Question

The balanced redox reactions for the sequential reduction of vanadium are given below.

Answer 1

Answer : 0.0392 grams of Zn metal would be required to completely reduced the vanadium.

Explanation :

Let us rewrite the given equations again.

$2VO_{2}^{+} (aq)+ 4H^{+}(aq) + Zn (s)\rightarrow 2VO^{2+}(aq)+Zn^{2+}+2H2O(l)$$2VO^{2+}(aq)+ 4H^{+}(aq) + Zn (s)\rightarrow 2V^{3+} (aq)+Zn^{2+}+2H2O(l)$

$2V^{3+} (aq)+ Zn (s)\rightarrow 2V^{2+}(aq)+Zn^{2+}(aq)$

On adding above equations, we get the following combined equation.

$2VO_{2}^{+} (aq)+ 8H^{+} (aq) + 3Zn (s)\rightarrow 2V^{2+}(aq)+3Zn^{2+}(aq)+4H_{2}O(l)$

We have 12.1 mL of 0.033 M solution of VO₂⁺.

Let us find the moles of VO₂⁺ from this information.

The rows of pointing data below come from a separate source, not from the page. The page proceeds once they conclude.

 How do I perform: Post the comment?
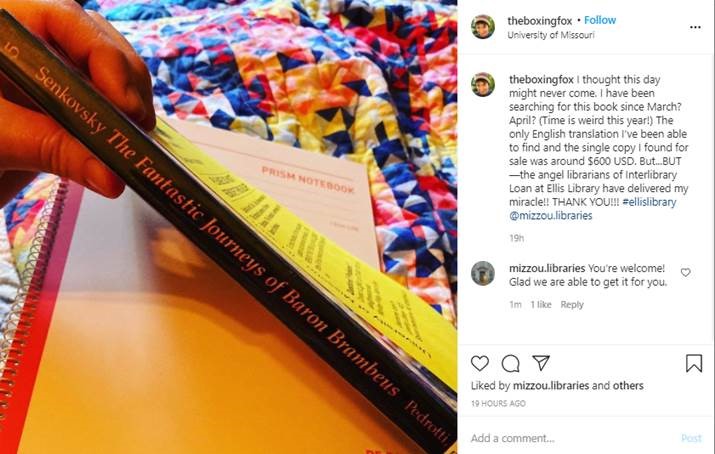(691, 438)
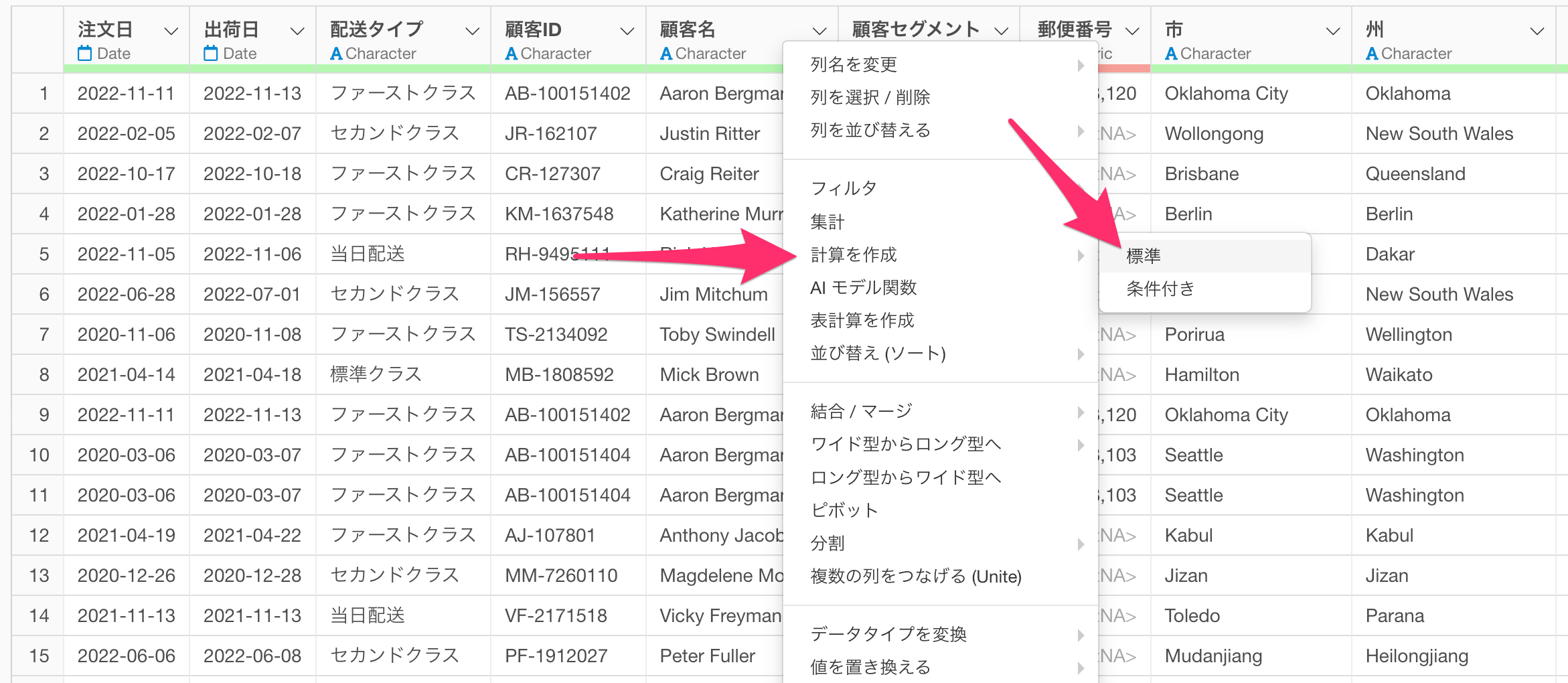Screen dimensions: 1568x683
Task: Click the Character type icon under 配送タイプ
Action: [336, 54]
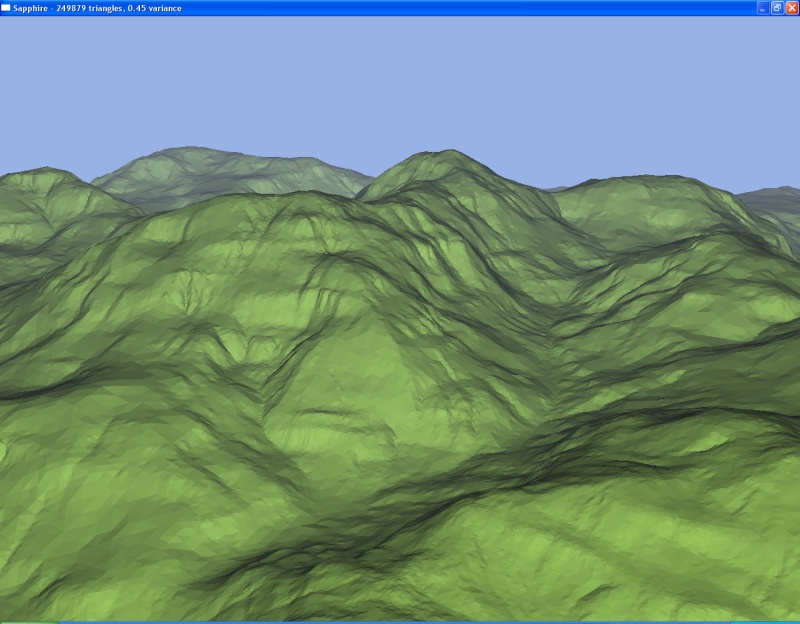Click the empty blue title bar area
The width and height of the screenshot is (800, 624).
tap(450, 7)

$12.1 mL \times \frac{1L}{1000mL}\times \frac{0.033mol}{L}=0.0003993mol NO_{2}^{+}$

From the combined equation, we can see that the mole ratio of VO₂⁺ to Zn is 2:3.

Let us use this as a conversion factor to find the moles of Zn.

$0.0003993mol NO_{2}^{+}\times \frac{3mol Zn}{2molNO_{2}^{+}}=0.00059895mol Zn$

Let us convert the moles of Zn to grams of Zn using molar mass of Zn.

Molar mass of Zn is 65.38 g/mol.

$0.00059895mol Zn\times \frac{65.38gZn}{1molZn}=0.0392gZn$

We need 0.0392 grams of Zn metal to completely reduce vanadium.